You started out in the studio in your backyard, doing things like that. It kind of seems like you were given a path to follow and you followed it and it got you here, but are there times you just thought, “Man, this thing ain’t going to happen. I quit.” What can you say to artists where the path isn’t as direct?
I can honestly say I’ve only really felt that way once. That was back in the OF days, before OF blew up. We had put out a few albums in a span of six months or so. None of them had gotten us any more followers, any more fans. Nothing. We were all sitting there. Tyler sat down with me, and he was like, “I don’t know. I don’t know if I should quit or if we should just stop or what.” I was like, “We going to figure something out.” You know what I mean? But I felt the same way. Mind you, we were 16, 17.
Looking back, it was like, “Man, we got so much time.” But at that time, we’re like, “I don’t want to really go to college if I don’t have to. I’m trying to figure this shit out now.”

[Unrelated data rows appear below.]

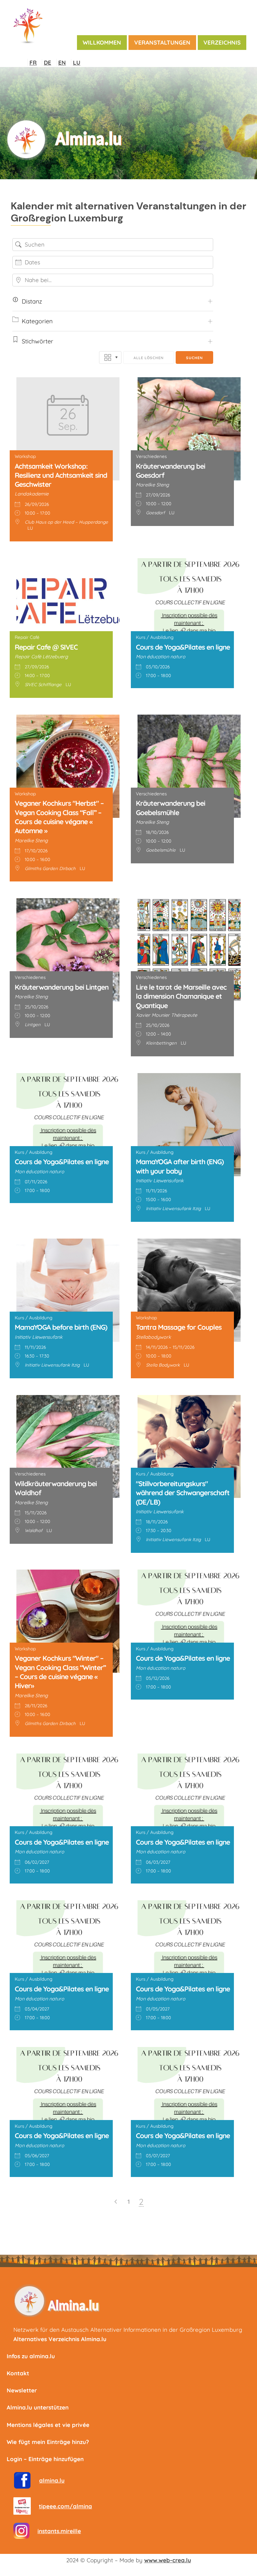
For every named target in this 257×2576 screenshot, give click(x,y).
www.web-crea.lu (167, 2560)
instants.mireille (59, 2530)
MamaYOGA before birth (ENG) (61, 1327)
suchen (194, 357)
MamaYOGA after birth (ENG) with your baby (180, 1166)
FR (33, 62)
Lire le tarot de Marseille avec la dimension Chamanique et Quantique (181, 996)
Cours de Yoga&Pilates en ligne (183, 647)
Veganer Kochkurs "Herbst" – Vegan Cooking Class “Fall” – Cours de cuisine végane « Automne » (59, 817)
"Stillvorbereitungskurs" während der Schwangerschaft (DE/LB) (183, 1492)
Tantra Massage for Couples (179, 1327)
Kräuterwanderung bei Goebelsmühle (170, 807)
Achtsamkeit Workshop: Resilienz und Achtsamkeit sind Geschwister (61, 475)
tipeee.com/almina (65, 2506)
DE (47, 62)
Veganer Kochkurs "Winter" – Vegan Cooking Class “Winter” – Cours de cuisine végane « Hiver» (60, 1672)
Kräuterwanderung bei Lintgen (61, 987)
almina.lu (52, 2480)
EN (62, 62)
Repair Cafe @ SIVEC (46, 647)
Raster (110, 357)
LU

What I did was I started sending press releases from myself. I bought a website. I designed it to make it look like a FADER or Pitchfork. I tried to make it look like a blog. Better yet, LAx Paperboys. You remember? I tried to make it look like that. I based my whole shit off of their website, where I tried to basically make it look like Odd Future was signed to a branding company, a firm, to make people take us more seriously. “They with somebody now.”
We was like, “Man, these other people is getting on all the blogs. These blogs ain’t posting our shit. Why not?” One day I got a press release from Wiz Khalifa. I was like, “Who the fuck is Wiz Khalifa? This is how it works?” These people send emails to these blogs to say, “We just dropped some shit.” I spent a couple of days online. I went to all the blogs that I could find. I went to their contact sections and took down all the email addresses. I made the website. I made it look like they were signed to some serious shit.
It was just me. I looked up press release templates, I made press releases. I think the first press release I sent was for Domo Genesis’ first album, Rolling Papers and FADER posted it. I was like, “Wow, it worked. Damn. Okay, cool. We’ve taken a step up.” After that, everything kind of spiraled.